# WORK TO DO:
Please copy out, word for word, the lines of the records that begin with the line containing "Click the magnifier search icon" and end with the line containing "Looking at the screenshot, I should tap(473, 518).", keeping both of those lines and omitting the pictures.
** start RECORDS FOR THE TASK **
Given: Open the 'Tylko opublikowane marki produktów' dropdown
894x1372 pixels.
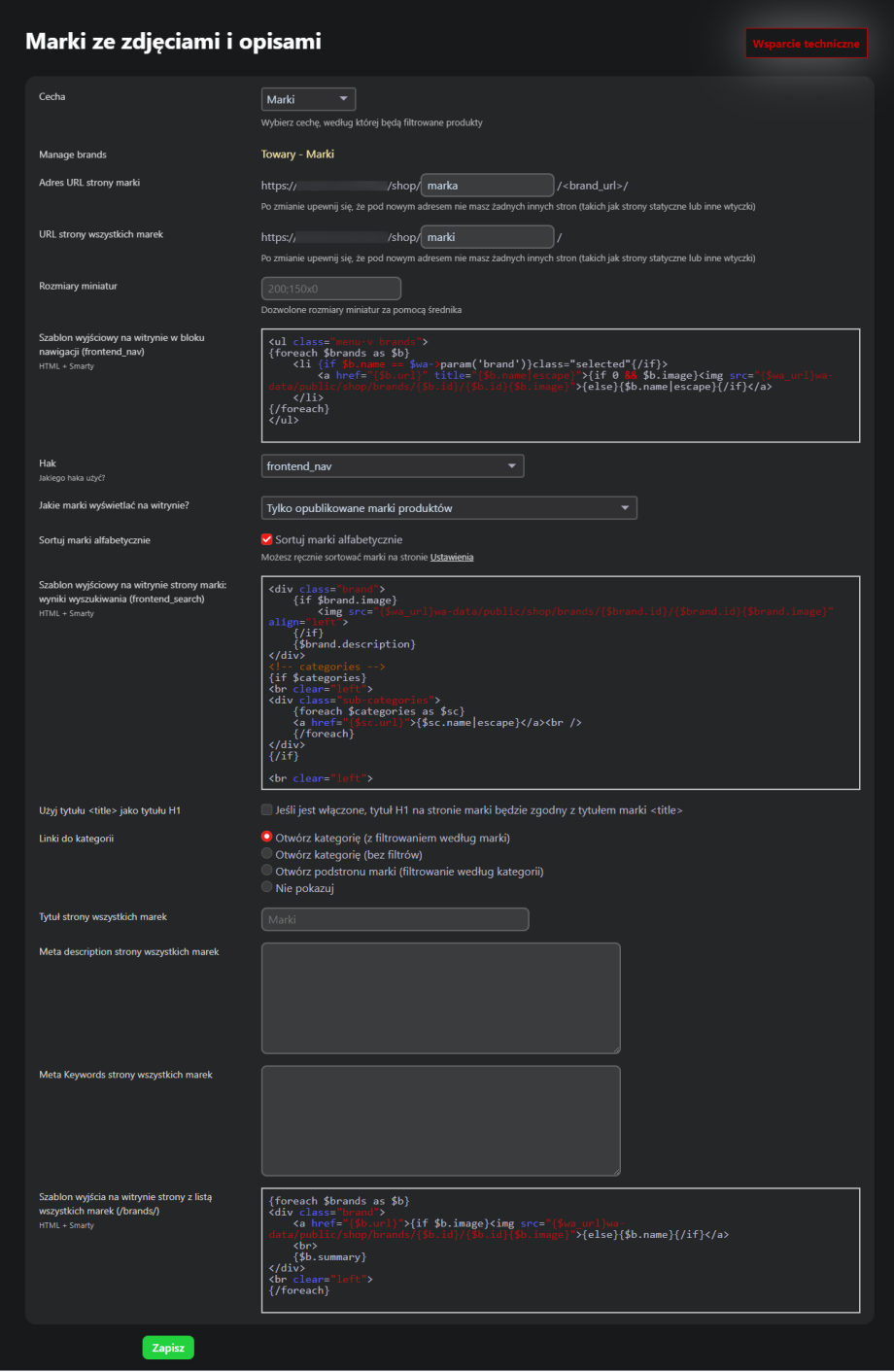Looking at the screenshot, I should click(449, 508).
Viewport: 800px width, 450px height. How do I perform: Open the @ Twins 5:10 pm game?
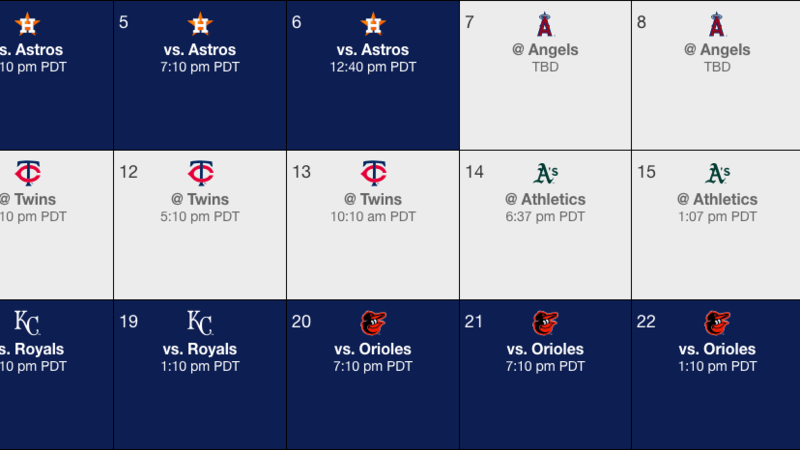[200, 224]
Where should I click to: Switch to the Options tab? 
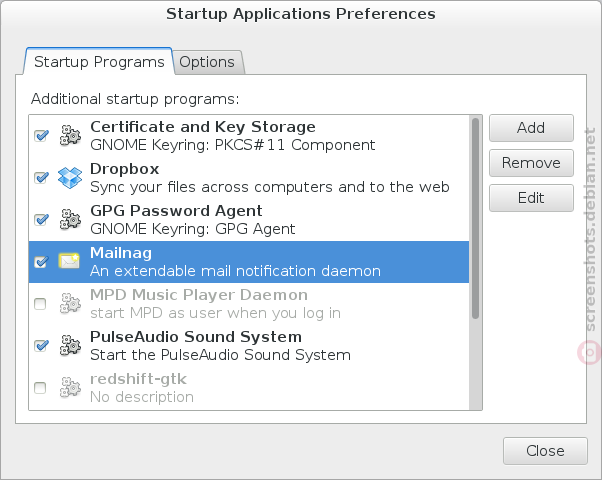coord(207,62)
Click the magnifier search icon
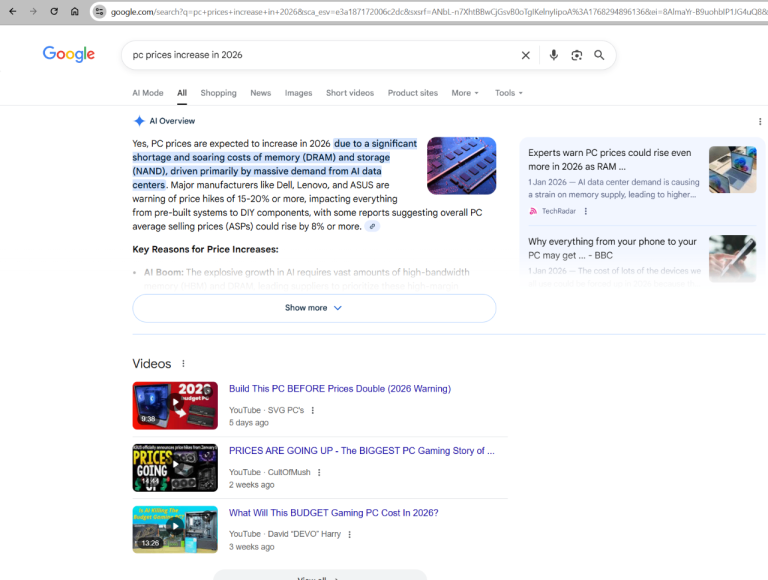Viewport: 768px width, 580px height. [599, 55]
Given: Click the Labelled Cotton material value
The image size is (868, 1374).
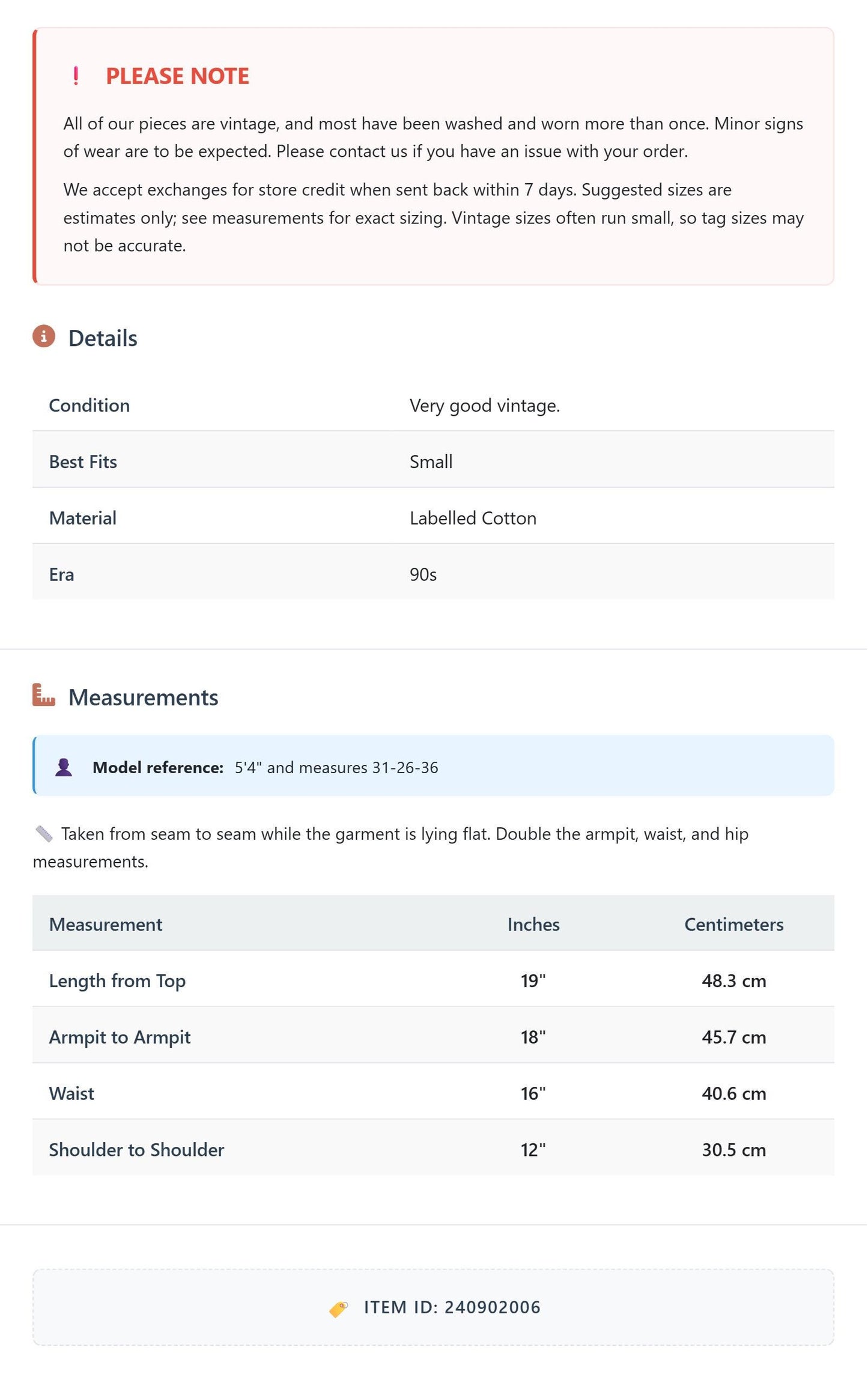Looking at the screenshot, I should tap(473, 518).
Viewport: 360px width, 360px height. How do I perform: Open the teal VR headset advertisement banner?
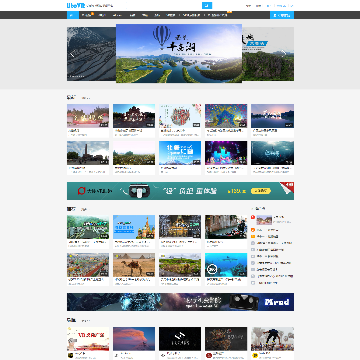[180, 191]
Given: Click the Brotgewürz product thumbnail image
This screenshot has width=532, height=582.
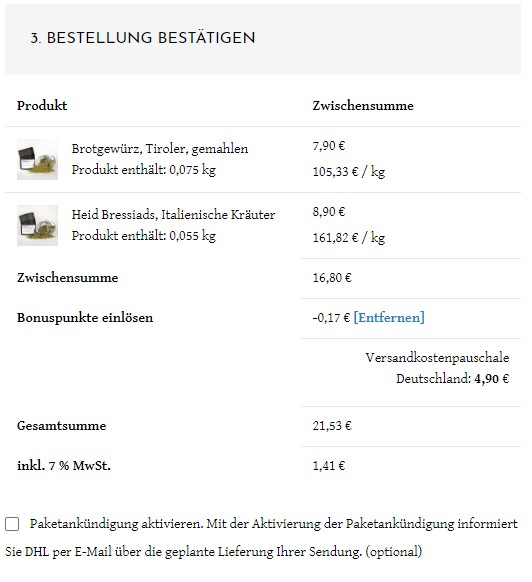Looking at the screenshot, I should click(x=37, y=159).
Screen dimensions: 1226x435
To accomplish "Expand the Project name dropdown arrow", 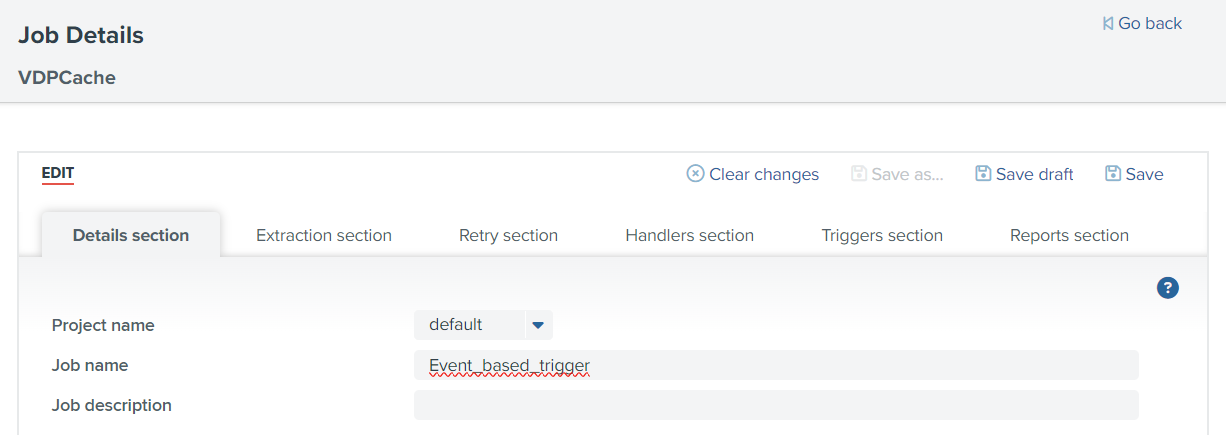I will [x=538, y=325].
** end RECORDS FOR THE TASK **
# TASK RESPONSE:
Click the magnifier search icon
Viewport: 768px width, 580px height. [599, 55]
Given: Click the Labelled Cotton material value
The image size is (868, 1374).
Looking at the screenshot, I should tap(473, 518).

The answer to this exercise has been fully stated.